When the American Recovery and Reinvestment Act was signed into law in February, national and state officials promised a life raft of job creation to help soften the blow of the economic recession.
In Flathead County, an area plagued with high unemployment, the question is whether the stimulus is fulfilling that promise. According to the federal stimulus tracking Web site, 134.1 full-time jobs have been created or saved in Flathead County. But that number may be inaccurate, according to at least one stimulus fund recipient.
John Grady is a partner in Glacier State Associates, L.P., whose property received a U.S. Department of Housing and Urban Development contract for subsidized housing in Kalispell. That money, $262,247, came from stimulus funds and Grady was required to file a recipient report detailing the amount of jobs created or saved.
The federal government lists eight jobs created or saved by Glacier State Associates on its Web site, Recovery.gov. Grady said no jobs were affected by the money.
“It really didn’t create anything new,” Grady said. What the money actually did was backfill a funding shortfall from last year, he said.
To track the amount of jobs saved or created by the money, the federal government requires that all recipients file reports detailing employment specifics based on an equation of stimulus-funded hours worked divided by the number of hours that the recipient would consider full time work during a quarter.
With this equation, Grady, who called the reporting process “goofy,” said the numbers posted by Glacier State are overstated.
Other recipients, however, report that the money has made a difference. Flathead County received more than $1.6 million for the new health clinic, reporting that 15.87 jobs were created or saved by the clinic’s expansion.
Ureco, Inc., a Columbia Falls-based construction company, reported saving 16 jobs with the $610,123 it received for work on the Doris Point boat launch, parking lot and campground on the Hungry Horse Reservoir.
David Cheff, co-owner of Ureco, said the project would not have been possible without stimulus funds. The 16 jobs were not new positions, but they kept his crew working. This highlights one of the biggest misconceptions of the stimulus in Montana, Cheff said.
“In reality, it’s saving jobs more than it’s creating,” Cheff said.
The construction workers are still full-time employees, but will have to take a break over the winter because of the weather. The project entails creating a new boat launch at Doris Point measuring 216 feet long by 36 feet wide. There is also a new 70-space parking lot and will be a new 10-site campground. The stimulus money came through the U.S. Forest Service.
HK Contractors, Inc., reported 90 jobs created or saved by stimulus money, the largest in the Flathead. According to the federal Web site, those jobs are based on a stimulus-funded construction contract worth over $10 million for roadwork in Glacier National Park.
Flathead County Commissioner Dale Lauman said he had expected more than 134 jobs to benefit from stimulus monies in the county so far.
“I think it’s been somewhat slow in coming through,” Lauman said. “We’re not seeing the funding I thought would be coming through.”
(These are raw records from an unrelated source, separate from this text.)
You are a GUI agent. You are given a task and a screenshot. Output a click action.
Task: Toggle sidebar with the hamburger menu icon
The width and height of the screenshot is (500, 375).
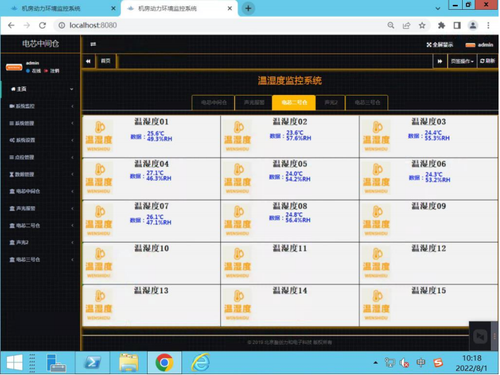(x=93, y=44)
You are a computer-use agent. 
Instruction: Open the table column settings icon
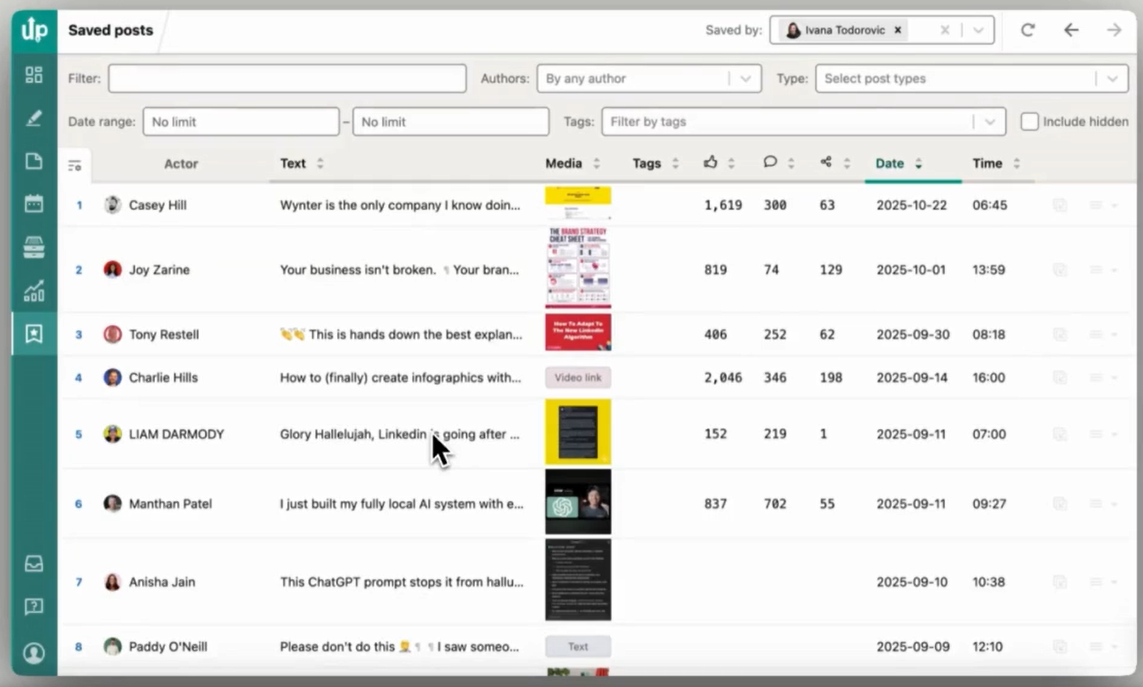tap(75, 165)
Lauman called the stimulus a “wait and see” game for the county because the county has already put in an application to the state detailing projects that Lauman hopes will qualify for stimulus funds.
But there is still job potential, Lauman said, because there is still more money to trickle down to the counties from the state level. The U.S. Highway 93 Bypass is a bright spot that Lauman attributes to the stimulus.
“The bypass becoming a reality was due to stimulus,” Lauman said. “That will be the one that will impact the area and we will see people on the ground working.”
The Flathead was hit especially hard by the recession when tourist numbers bottomed out and the local timber industry suffered under a sudden halt in construction projects. In September, the county faced an 8.8 percent unemployment rate, which equals roughly 4,200 people without work. The state’s average unemployment rate is 6.7 percent.
The Montana Legislature voted to accept over $870 million in federal stimulus funds during the 2009 session – money that the White House said should create over 12,000 jobs in the state when all of the it has been spent.
Gov. Brian Schweitzer’s office reported in the beginning of November that 4,100 jobs either created or saved in the state. Most of those jobs have been in government or education. The federal government reports job numbers over 6,400. Officials in the governor’s office said the difference in the numbers comes from state-tracked money versus federally tracked money.
Jayson O’Neill, deputy communication director for Schweitzer, said the federal government monitors jobs created by federal agencies, such as the U.S. Forest Service, in addition to jobs created by state agencies. O’Neill also said projects that have not yet been funded or started will not show employment numbers yet, such as the Kalispell bypass.